Now, I really don’t know how much posts this particular blogger had written for this blog. I don’t know what drove him/her to take this decision. I mean, I have deleted blogs too. But then the url wont be available. So clearly this person had taken time to delete each of his posts to leave it as a blank blog.
But I wonder why? Does he think he will get back to blogging after a while. A hibernation period may be? If so, why should he delete his posts. What kind of blogger he could have been? A short story writer? No I think a poet. He/She chose to select a darker, gloomy theme when he/she decided to close down the blog sending a message that all is not well. Did he/she always did that? I mean, subtly saying things that should have been said aloud.
I usually follow a technique to remember things. I associate pain with the memory. If there was some date to remember, I would bite my nails and pull out the flesh and associate the pain with the memory. Whenever I remember the pain in that particular finger, the memory would flash by. That is my way of maintaining my memory palace. May be the person just got bored of blogging and left and I am thinking too much. May be not, because in that case the blog would have been dormant. All those blog posts would still be there. And there might be “I will bounce back” posts every new year. No. This is not that kind of blogger.

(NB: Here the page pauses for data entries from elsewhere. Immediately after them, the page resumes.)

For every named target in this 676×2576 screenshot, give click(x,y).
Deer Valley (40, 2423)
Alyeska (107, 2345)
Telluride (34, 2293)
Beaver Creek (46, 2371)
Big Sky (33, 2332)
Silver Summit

May be the person dedicated all his posts to a certain person. Or his feelings towards certain person. The blogger could have grown tired of waiting for the reciprocation of feelings from the other end. Worse yet, the certain person rejected his feelings towards him/her. We face quite a number of interviews in our life time. School, College, job and may be bride/bride groom interviews. Nothing pains more than a rejection of love right? May be it is because in other places we are rejected for our qualifications (the things we could have learnt but didn’t. While the actual criteria should be the things we know). May we are and it pains less. But when it comes to love there are feelings, memories and what not.
I guess it would have been as painful as plucking each of your toe nails first when you are aware and then plucking each of your finger nails out and let it bleed like it is your nail color. The pain will go away and the nails will grow back. But the pain that is associated to the memories will be there forever. The blogger could have deleted the blog posts for whatsoever reason but the memories and the pain it felt when they deleted each of their posts will be tied to some other things and will haunt them forever.
An empty blog is like a haunted house to me. I wonder what kind of people lived there, were they Happy? Sad? What made them smile and what made them cry? And more importantly how did they die? How did everything come to an end? It is a totally different story with a destroyed house. We try to build a new place to live, new people to come and new memories.
But whatever that is bothering you my dear blogger, you will come out of it. May be you will write again. May be you have hundreds of post in your mind but not willing to put down in the computer. Sometimes undisclosed feelings and words are beautiful than the spoken ones.